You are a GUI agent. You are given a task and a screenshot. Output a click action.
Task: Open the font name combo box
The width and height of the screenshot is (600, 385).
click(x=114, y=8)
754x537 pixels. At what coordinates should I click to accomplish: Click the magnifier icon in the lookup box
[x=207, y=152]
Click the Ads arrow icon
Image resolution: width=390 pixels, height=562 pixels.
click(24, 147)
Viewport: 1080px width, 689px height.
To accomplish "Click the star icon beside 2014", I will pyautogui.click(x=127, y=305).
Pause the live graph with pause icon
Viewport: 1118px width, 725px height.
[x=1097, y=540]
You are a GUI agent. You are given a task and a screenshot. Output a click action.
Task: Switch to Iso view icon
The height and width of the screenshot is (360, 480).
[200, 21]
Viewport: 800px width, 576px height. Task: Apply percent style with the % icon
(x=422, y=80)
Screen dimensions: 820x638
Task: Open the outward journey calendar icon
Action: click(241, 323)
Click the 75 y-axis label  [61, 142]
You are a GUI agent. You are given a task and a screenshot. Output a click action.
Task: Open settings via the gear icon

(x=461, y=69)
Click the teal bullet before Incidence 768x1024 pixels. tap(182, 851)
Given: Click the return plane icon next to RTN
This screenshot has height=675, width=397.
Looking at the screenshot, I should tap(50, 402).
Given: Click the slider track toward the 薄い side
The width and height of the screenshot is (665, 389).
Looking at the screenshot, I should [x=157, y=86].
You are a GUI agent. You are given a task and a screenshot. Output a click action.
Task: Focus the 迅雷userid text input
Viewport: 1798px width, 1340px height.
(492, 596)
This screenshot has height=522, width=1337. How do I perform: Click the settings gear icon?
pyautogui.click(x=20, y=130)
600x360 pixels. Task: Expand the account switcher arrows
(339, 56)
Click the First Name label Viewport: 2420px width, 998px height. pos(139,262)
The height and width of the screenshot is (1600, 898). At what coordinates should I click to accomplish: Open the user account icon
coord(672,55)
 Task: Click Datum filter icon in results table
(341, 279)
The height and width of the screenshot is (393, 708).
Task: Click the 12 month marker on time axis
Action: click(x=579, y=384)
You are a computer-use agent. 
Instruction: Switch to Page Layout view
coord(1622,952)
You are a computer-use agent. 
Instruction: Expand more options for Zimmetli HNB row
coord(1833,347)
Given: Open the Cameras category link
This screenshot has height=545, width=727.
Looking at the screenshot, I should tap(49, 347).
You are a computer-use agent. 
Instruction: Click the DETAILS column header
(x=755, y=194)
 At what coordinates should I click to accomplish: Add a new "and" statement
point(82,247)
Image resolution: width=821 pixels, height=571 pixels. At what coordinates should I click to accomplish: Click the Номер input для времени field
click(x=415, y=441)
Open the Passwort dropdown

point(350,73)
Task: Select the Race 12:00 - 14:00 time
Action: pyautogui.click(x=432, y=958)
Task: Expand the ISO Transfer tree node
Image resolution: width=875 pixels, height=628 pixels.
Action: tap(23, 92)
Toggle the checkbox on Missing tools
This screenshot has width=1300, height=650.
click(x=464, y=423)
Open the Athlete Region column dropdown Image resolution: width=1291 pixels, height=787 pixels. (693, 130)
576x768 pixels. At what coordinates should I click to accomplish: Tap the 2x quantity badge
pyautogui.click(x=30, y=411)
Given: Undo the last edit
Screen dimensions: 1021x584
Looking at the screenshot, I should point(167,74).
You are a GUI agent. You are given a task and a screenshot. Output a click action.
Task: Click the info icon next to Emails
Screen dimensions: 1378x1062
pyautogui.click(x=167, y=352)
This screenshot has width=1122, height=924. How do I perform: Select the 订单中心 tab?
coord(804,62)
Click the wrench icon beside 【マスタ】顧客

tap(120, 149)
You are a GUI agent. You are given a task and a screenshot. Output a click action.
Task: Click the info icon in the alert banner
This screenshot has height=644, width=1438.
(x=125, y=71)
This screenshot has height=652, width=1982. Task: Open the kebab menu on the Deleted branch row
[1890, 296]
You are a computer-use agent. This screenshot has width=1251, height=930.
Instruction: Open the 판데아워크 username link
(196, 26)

* Work to complete
The task calls for each record to be returned verbatim.

* Answer to the problem
You are a GUI agent. You are given a task and a screenshot. Output a click action.
Task: Open the font name combo box
The width and height of the screenshot is (600, 385).
click(x=114, y=8)
754x537 pixels. At what coordinates should I click to accomplish: Click the magnifier icon in the lookup box
[x=207, y=152]
Click the Ads arrow icon
Image resolution: width=390 pixels, height=562 pixels.
click(24, 147)
Viewport: 1080px width, 689px height.
To accomplish "Click the star icon beside 2014", I will pyautogui.click(x=127, y=305).
Pause the live graph with pause icon
Viewport: 1118px width, 725px height.
[x=1097, y=540]
You are a GUI agent. You are given a task and a screenshot. Output a click action.
Task: Switch to Iso view icon
The height and width of the screenshot is (360, 480).
[200, 21]
Viewport: 800px width, 576px height. Task: Apply percent style with the % icon
(x=422, y=80)
Screen dimensions: 820x638
Task: Open the outward journey calendar icon
Action: click(241, 323)
Click the 75 y-axis label  [61, 142]
You are a GUI agent. You are given a task and a screenshot. Output a click action.
Task: Open settings via the gear icon

(x=461, y=69)
Click the teal bullet before Incidence 768x1024 pixels. tap(182, 851)
Given: Click the return plane icon next to RTN
This screenshot has height=675, width=397.
Looking at the screenshot, I should tap(50, 402).
Given: Click the slider track toward the 薄い side
The width and height of the screenshot is (665, 389).
Looking at the screenshot, I should [x=157, y=86].
You are a GUI agent. You are given a task and a screenshot. Output a click action.
Task: Focus the 迅雷userid text input
Viewport: 1798px width, 1340px height.
(492, 596)
This screenshot has height=522, width=1337. How do I perform: Click the settings gear icon?
pyautogui.click(x=20, y=130)
600x360 pixels. Task: Expand the account switcher arrows
(339, 56)
Click the First Name label Viewport: 2420px width, 998px height. pos(139,262)
The height and width of the screenshot is (1600, 898). At what coordinates should I click to accomplish: Open the user account icon
coord(672,55)
 Task: Click Datum filter icon in results table
(341, 279)
The height and width of the screenshot is (393, 708).
Task: Click the 12 month marker on time axis
Action: click(x=579, y=384)
You are a computer-use agent. 
Instruction: Switch to Page Layout view
coord(1622,952)
You are a computer-use agent. 
Instruction: Expand more options for Zimmetli HNB row
coord(1833,347)
Given: Open the Cameras category link
This screenshot has height=545, width=727.
Looking at the screenshot, I should tap(49, 347).
You are a computer-use agent. 
Instruction: Click the DETAILS column header
(x=755, y=194)
 At what coordinates should I click to accomplish: Add a new "and" statement
point(82,247)
Image resolution: width=821 pixels, height=571 pixels. At what coordinates should I click to accomplish: Click the Номер input для времени field
click(x=415, y=441)
Open the Passwort dropdown

point(350,73)
Task: Select the Race 12:00 - 14:00 time
Action: pyautogui.click(x=432, y=958)
Task: Expand the ISO Transfer tree node
Image resolution: width=875 pixels, height=628 pixels.
Action: tap(23, 92)
Toggle the checkbox on Missing tools
This screenshot has width=1300, height=650.
click(x=464, y=423)
Open the Athlete Region column dropdown Image resolution: width=1291 pixels, height=787 pixels. (693, 130)
576x768 pixels. At what coordinates should I click to accomplish: Tap the 2x quantity badge
pyautogui.click(x=30, y=411)
Given: Undo the last edit
Screen dimensions: 1021x584
Looking at the screenshot, I should point(167,74).
You are a GUI agent. You are given a task and a screenshot. Output a click action.
Task: Click the info icon next to Emails
Screen dimensions: 1378x1062
pyautogui.click(x=167, y=352)
This screenshot has width=1122, height=924. How do I perform: Select the 订单中心 tab?
coord(804,62)
Click the wrench icon beside 【マスタ】顧客

tap(120, 149)
You are a GUI agent. You are given a task and a screenshot. Output a click action.
Task: Click the info icon in the alert banner
This screenshot has height=644, width=1438.
(x=125, y=71)
This screenshot has height=652, width=1982. Task: Open the kebab menu on the Deleted branch row
[1890, 296]
You are a computer-use agent. This screenshot has width=1251, height=930.
Instruction: Open the 판데아워크 username link
(196, 26)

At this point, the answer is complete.